▶ Work required:
Take the material below and reproduce, word for word, only the lines from the line with "EdiSite (751, 2090)" through the line with "Аквафина (194, 2023)".

▶ Exercise material:
==================================================

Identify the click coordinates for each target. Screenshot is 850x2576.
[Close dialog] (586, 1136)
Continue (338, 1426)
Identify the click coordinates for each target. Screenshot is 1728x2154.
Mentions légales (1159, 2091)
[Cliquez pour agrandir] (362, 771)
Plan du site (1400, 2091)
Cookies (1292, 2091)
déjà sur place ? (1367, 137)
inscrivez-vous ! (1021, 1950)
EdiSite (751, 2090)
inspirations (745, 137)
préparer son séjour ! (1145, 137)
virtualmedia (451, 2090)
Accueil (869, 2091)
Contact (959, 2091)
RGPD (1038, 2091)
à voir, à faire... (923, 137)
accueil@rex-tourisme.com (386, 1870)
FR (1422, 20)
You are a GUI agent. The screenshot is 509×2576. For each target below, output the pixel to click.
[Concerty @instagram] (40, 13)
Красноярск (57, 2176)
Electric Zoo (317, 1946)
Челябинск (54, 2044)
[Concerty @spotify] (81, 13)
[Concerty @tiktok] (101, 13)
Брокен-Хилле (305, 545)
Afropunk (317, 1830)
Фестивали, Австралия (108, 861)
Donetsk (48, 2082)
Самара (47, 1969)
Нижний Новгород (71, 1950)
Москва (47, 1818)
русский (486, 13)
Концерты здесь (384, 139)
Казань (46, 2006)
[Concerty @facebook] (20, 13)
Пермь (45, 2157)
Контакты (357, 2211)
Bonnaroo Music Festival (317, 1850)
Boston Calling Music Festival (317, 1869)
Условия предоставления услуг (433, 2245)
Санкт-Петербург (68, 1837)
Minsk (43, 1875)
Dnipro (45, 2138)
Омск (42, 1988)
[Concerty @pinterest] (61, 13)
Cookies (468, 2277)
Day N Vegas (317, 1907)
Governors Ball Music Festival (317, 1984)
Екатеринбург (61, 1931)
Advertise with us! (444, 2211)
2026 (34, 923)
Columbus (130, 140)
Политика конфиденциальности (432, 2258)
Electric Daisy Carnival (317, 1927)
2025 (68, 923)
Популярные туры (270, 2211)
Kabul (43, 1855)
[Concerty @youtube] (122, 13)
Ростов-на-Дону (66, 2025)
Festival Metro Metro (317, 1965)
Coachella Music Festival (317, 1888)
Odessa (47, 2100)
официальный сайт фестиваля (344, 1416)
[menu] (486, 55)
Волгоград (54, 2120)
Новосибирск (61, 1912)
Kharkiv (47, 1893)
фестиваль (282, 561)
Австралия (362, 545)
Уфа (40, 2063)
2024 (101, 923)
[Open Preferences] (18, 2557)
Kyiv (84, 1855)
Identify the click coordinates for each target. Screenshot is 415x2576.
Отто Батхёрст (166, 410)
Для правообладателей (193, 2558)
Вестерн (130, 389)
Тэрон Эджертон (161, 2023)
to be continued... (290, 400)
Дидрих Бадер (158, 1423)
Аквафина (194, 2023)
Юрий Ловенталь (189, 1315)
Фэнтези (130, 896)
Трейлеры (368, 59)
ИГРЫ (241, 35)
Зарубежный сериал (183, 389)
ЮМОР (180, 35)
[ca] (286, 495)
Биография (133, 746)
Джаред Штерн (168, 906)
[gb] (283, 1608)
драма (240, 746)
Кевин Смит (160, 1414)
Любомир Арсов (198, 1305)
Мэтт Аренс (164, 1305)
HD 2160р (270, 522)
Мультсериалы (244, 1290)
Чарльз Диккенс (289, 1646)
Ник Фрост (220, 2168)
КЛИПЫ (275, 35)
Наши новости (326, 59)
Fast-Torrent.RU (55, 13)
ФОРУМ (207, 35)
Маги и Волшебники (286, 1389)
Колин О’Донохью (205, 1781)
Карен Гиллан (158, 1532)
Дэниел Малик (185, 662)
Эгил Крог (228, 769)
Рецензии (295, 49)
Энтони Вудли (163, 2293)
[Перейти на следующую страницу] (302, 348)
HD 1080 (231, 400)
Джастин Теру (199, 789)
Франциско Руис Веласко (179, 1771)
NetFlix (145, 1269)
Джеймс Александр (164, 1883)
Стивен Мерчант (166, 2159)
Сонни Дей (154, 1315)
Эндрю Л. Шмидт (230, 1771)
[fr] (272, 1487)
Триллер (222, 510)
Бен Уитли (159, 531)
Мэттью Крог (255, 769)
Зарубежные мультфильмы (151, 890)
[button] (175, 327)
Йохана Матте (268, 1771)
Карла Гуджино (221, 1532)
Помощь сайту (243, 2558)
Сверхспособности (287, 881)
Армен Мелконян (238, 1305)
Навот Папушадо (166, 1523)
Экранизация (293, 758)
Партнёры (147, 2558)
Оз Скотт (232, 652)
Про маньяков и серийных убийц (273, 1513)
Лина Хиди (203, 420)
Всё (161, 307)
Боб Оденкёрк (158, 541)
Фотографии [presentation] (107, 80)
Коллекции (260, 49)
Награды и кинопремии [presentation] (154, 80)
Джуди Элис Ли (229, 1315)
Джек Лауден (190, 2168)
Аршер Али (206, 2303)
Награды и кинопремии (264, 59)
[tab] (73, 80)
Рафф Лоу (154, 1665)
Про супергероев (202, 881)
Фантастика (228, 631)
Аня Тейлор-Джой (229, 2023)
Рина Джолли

==================================================

▶ Task output:
EdiSite (751, 2090)
inspirations (745, 137)
préparer son séjour ! (1145, 137)
virtualmedia (451, 2090)
Accueil (869, 2091)
Contact (959, 2091)
RGPD (1038, 2091)
à voir, à faire... (923, 137)
accueil@rex-tourisme.com (386, 1870)
FR (1422, 20)
You are a GUI agent. The screenshot is 509×2576. For each target below, output the pixel to click.
[Concerty @instagram] (40, 13)
Красноярск (57, 2176)
Electric Zoo (317, 1946)
Челябинск (54, 2044)
[Concerty @spotify] (81, 13)
[Concerty @tiktok] (101, 13)
Брокен-Хилле (305, 545)
Afropunk (317, 1830)
Фестивали, Австралия (108, 861)
Donetsk (48, 2082)
Самара (47, 1969)
Нижний Новгород (71, 1950)
Москва (47, 1818)
русский (486, 13)
Концерты здесь (384, 139)
Казань (46, 2006)
[Concerty @facebook] (20, 13)
Пермь (45, 2157)
Контакты (357, 2211)
Bonnaroo Music Festival (317, 1850)
Boston Calling Music Festival (317, 1869)
Условия предоставления услуг (433, 2245)
Санкт-Петербург (68, 1837)
Minsk (43, 1875)
Dnipro (45, 2138)
Омск (42, 1988)
[Concerty @pinterest] (61, 13)
Cookies (468, 2277)
Day N Vegas (317, 1907)
Governors Ball Music Festival (317, 1984)
Екатеринбург (61, 1931)
Advertise with us! (444, 2211)
2026 (34, 923)
Columbus (130, 140)
Политика конфиденциальности (432, 2258)
Electric Daisy Carnival (317, 1927)
2025 (68, 923)
Популярные туры (270, 2211)
Kabul (43, 1855)
[Concerty @youtube] (122, 13)
Ростов-на-Дону (66, 2025)
Festival Metro Metro (317, 1965)
Coachella Music Festival (317, 1888)
Odessa (47, 2100)
официальный сайт фестиваля (344, 1416)
[menu] (486, 55)
Волгоград (54, 2120)
Новосибирск (61, 1912)
Kharkiv (47, 1893)
фестиваль (282, 561)
Австралия (362, 545)
Уфа (40, 2063)
2024 (101, 923)
[Open Preferences] (18, 2557)
Kyiv (84, 1855)
Identify the click coordinates for each target. Screenshot is 415x2576.
Отто Батхёрст (166, 410)
Для правообладателей (193, 2558)
Вестерн (130, 389)
Тэрон Эджертон (161, 2023)
to be continued... (290, 400)
Дидрих Бадер (158, 1423)
Аквафина (194, 2023)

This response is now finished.